==== Given information ====
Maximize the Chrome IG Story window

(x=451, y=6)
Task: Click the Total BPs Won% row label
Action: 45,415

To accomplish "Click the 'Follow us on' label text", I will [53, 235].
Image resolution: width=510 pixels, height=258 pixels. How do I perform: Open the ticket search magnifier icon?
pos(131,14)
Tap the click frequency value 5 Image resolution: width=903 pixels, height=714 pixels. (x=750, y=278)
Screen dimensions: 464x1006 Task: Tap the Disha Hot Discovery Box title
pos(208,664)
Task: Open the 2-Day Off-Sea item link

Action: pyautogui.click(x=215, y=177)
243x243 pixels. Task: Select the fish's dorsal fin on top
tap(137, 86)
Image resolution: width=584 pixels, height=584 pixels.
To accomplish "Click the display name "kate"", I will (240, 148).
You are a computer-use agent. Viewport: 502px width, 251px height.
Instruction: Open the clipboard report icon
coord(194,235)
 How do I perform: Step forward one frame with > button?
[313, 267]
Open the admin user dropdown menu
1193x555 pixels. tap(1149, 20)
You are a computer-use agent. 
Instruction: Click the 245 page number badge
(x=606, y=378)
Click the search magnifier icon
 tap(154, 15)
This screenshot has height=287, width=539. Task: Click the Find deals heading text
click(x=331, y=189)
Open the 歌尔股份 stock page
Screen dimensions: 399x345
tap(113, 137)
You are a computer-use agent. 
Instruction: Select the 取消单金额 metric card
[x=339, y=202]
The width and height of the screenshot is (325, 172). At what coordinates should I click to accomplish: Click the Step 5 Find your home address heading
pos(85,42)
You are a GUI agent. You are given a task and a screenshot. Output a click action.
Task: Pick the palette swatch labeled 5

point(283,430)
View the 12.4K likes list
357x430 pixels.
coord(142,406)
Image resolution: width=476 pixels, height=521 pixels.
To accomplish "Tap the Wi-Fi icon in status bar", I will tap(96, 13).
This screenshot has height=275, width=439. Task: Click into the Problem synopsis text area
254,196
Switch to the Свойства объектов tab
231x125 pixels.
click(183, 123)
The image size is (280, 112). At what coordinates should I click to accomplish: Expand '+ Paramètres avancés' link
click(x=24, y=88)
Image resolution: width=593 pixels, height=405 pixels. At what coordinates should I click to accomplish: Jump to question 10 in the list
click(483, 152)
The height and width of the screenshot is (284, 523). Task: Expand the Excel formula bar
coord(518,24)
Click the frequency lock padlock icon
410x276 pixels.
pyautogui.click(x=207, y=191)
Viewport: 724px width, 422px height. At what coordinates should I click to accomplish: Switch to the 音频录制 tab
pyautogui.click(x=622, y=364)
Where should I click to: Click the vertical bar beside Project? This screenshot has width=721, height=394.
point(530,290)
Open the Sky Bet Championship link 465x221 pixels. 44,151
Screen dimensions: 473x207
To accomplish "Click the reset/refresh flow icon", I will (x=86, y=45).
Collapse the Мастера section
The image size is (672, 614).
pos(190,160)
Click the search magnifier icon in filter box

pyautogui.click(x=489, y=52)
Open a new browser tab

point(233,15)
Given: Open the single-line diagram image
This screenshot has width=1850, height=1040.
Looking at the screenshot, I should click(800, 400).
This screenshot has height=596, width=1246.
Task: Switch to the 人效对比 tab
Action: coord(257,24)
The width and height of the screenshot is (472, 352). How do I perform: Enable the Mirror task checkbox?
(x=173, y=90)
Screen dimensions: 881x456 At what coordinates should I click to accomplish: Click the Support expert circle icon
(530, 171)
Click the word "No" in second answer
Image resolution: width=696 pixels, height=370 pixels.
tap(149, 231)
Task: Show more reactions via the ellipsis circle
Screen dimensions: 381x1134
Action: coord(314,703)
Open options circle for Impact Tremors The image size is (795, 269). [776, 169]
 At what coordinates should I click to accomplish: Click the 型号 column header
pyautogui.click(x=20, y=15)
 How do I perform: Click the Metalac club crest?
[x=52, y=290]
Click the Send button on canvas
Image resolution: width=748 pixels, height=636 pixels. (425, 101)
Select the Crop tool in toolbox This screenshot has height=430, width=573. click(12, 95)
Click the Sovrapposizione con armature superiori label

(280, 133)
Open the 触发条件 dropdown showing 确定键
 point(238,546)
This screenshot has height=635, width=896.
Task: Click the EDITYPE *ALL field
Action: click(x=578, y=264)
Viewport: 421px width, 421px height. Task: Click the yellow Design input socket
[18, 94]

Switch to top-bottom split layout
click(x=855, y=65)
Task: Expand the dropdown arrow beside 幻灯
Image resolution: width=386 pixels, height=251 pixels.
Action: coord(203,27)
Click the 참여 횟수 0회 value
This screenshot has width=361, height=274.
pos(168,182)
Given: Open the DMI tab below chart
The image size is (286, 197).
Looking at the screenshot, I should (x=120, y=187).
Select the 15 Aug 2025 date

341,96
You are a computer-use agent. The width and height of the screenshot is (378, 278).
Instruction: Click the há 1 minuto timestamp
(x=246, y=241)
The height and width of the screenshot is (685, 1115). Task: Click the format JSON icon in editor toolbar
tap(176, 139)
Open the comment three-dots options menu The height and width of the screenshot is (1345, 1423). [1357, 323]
====
• **Required work**: Write out all the data exactly.

• **Response below**:
Maximize the Chrome IG Story window

(x=451, y=6)
Task: Click the Total BPs Won% row label
Action: 45,415

To accomplish "Click the 'Follow us on' label text", I will [53, 235].
Image resolution: width=510 pixels, height=258 pixels. How do I perform: Open the ticket search magnifier icon?
pos(131,14)
Tap the click frequency value 5 Image resolution: width=903 pixels, height=714 pixels. (x=750, y=278)
Screen dimensions: 464x1006 Task: Tap the Disha Hot Discovery Box title
pos(208,664)
Task: Open the 2-Day Off-Sea item link

Action: pyautogui.click(x=215, y=177)
243x243 pixels. Task: Select the fish's dorsal fin on top
tap(137, 86)
Image resolution: width=584 pixels, height=584 pixels.
To accomplish "Click the display name "kate"", I will (240, 148).
You are a computer-use agent. Viewport: 502px width, 251px height.
Instruction: Open the clipboard report icon
coord(194,235)
 How do I perform: Step forward one frame with > button?
[313, 267]
Open the admin user dropdown menu
1193x555 pixels. tap(1149, 20)
You are a computer-use agent. 
Instruction: Click the 245 page number badge
(x=606, y=378)
Click the search magnifier icon
 tap(154, 15)
This screenshot has height=287, width=539. Task: Click the Find deals heading text
click(x=331, y=189)
Open the 歌尔股份 stock page
Screen dimensions: 399x345
tap(113, 137)
You are a computer-use agent. 
Instruction: Select the 取消单金额 metric card
[x=339, y=202]
The width and height of the screenshot is (325, 172). At what coordinates should I click to accomplish: Click the Step 5 Find your home address heading
pos(85,42)
You are a GUI agent. You are given a task and a screenshot. Output a click action.
Task: Pick the palette swatch labeled 5

point(283,430)
View the 12.4K likes list
357x430 pixels.
coord(142,406)
Image resolution: width=476 pixels, height=521 pixels.
To accomplish "Tap the Wi-Fi icon in status bar", I will tap(96, 13).
This screenshot has height=275, width=439. Task: Click into the Problem synopsis text area
254,196
Switch to the Свойства объектов tab
231x125 pixels.
click(183, 123)
The image size is (280, 112). At what coordinates should I click to accomplish: Expand '+ Paramètres avancés' link
click(x=24, y=88)
Image resolution: width=593 pixels, height=405 pixels. At what coordinates should I click to accomplish: Jump to question 10 in the list
click(483, 152)
The height and width of the screenshot is (284, 523). Task: Expand the Excel formula bar
coord(518,24)
Click the frequency lock padlock icon
410x276 pixels.
pyautogui.click(x=207, y=191)
Viewport: 724px width, 422px height. At what coordinates should I click to accomplish: Switch to the 音频录制 tab
pyautogui.click(x=622, y=364)
Where should I click to: Click the vertical bar beside Project? This screenshot has width=721, height=394.
point(530,290)
Open the Sky Bet Championship link 465x221 pixels. 44,151
Screen dimensions: 473x207
To accomplish "Click the reset/refresh flow icon", I will (x=86, y=45).
Collapse the Мастера section
The image size is (672, 614).
pos(190,160)
Click the search magnifier icon in filter box

pyautogui.click(x=489, y=52)
Open a new browser tab

point(233,15)
Given: Open the single-line diagram image
This screenshot has width=1850, height=1040.
Looking at the screenshot, I should click(800, 400).
This screenshot has height=596, width=1246.
Task: Switch to the 人效对比 tab
Action: coord(257,24)
The width and height of the screenshot is (472, 352). How do I perform: Enable the Mirror task checkbox?
(x=173, y=90)
Screen dimensions: 881x456 At what coordinates should I click to accomplish: Click the Support expert circle icon
(530, 171)
Click the word "No" in second answer
Image resolution: width=696 pixels, height=370 pixels.
tap(149, 231)
Task: Show more reactions via the ellipsis circle
Screen dimensions: 381x1134
Action: coord(314,703)
Open options circle for Impact Tremors The image size is (795, 269). [776, 169]
 At what coordinates should I click to accomplish: Click the 型号 column header
pyautogui.click(x=20, y=15)
 How do I perform: Click the Metalac club crest?
[x=52, y=290]
Click the Send button on canvas
Image resolution: width=748 pixels, height=636 pixels. (425, 101)
Select the Crop tool in toolbox This screenshot has height=430, width=573. click(12, 95)
Click the Sovrapposizione con armature superiori label

(280, 133)
Open the 触发条件 dropdown showing 确定键
 point(238,546)
This screenshot has height=635, width=896.
Task: Click the EDITYPE *ALL field
Action: click(x=578, y=264)
Viewport: 421px width, 421px height. Task: Click the yellow Design input socket
[18, 94]

Switch to top-bottom split layout
click(x=855, y=65)
Task: Expand the dropdown arrow beside 幻灯
Image resolution: width=386 pixels, height=251 pixels.
Action: coord(203,27)
Click the 참여 횟수 0회 value
This screenshot has width=361, height=274.
pos(168,182)
Given: Open the DMI tab below chart
The image size is (286, 197).
Looking at the screenshot, I should (x=120, y=187).
Select the 15 Aug 2025 date

341,96
You are a computer-use agent. The width and height of the screenshot is (378, 278).
Instruction: Click the há 1 minuto timestamp
(x=246, y=241)
The height and width of the screenshot is (685, 1115). Task: Click the format JSON icon in editor toolbar
tap(176, 139)
Open the comment three-dots options menu The height and width of the screenshot is (1345, 1423). [1357, 323]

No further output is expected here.